Exercise brief >>
All lines below starting at the one that holds "Given: Click the word sunuyoruz" and ending at the one that holds "Given: Open the Window menu" should be printed exactly, ends included. Pictures should not be printed, nor anything else.

Input data >>
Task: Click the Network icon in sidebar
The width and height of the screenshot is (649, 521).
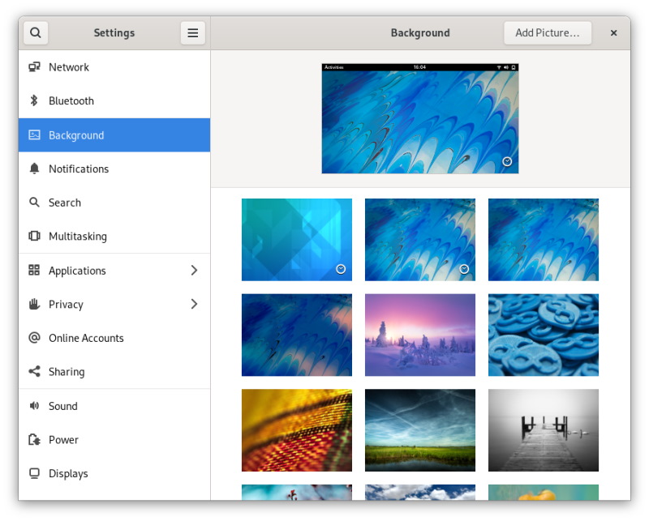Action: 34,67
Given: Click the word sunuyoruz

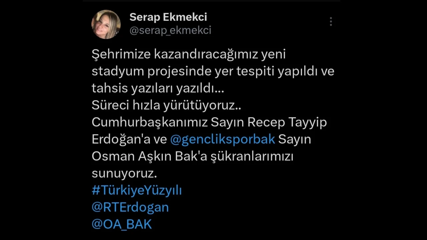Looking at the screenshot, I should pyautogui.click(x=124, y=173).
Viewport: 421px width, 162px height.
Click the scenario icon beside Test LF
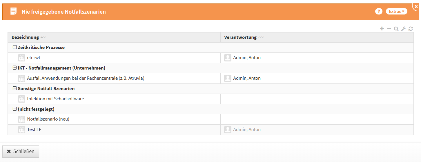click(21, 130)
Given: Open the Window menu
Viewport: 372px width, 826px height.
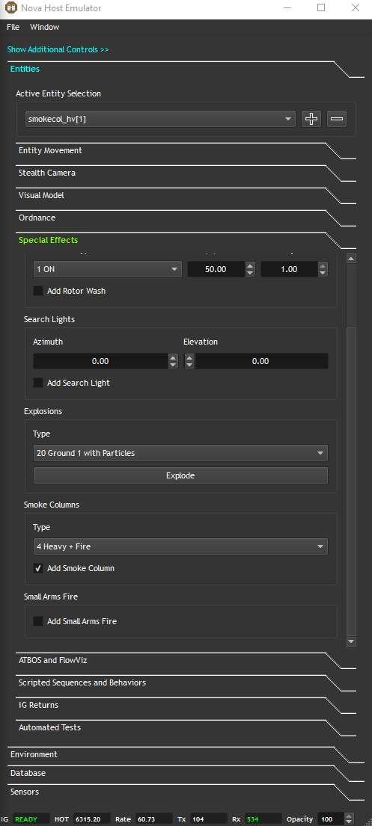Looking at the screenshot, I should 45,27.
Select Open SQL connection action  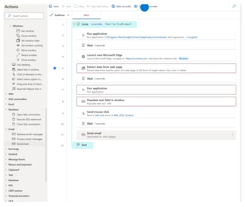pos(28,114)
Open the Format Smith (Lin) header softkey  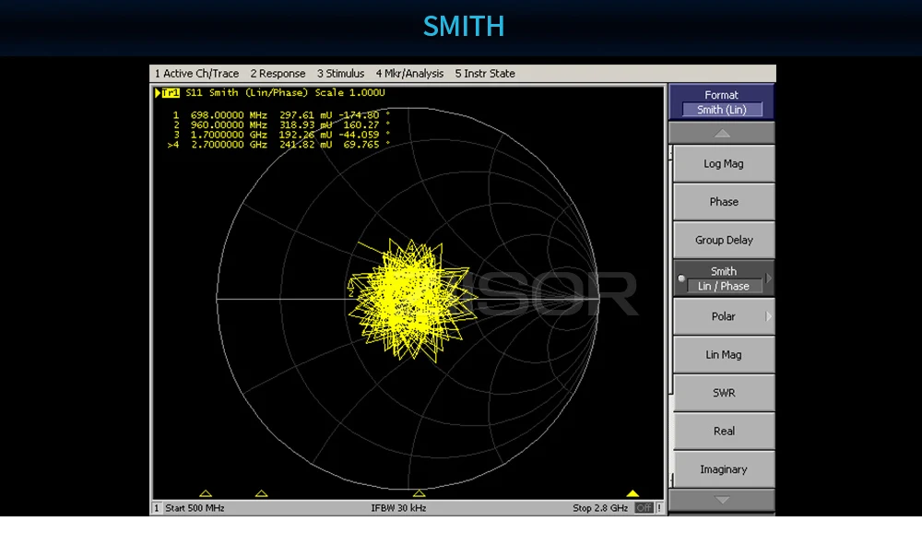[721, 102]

Worked solution >>
Given: Click the word sunuyoruz

Looking at the screenshot, I should pyautogui.click(x=124, y=173).
Viewport: 421px width, 162px height.
Click the scenario icon beside Test LF
click(21, 130)
Given: Open the Window menu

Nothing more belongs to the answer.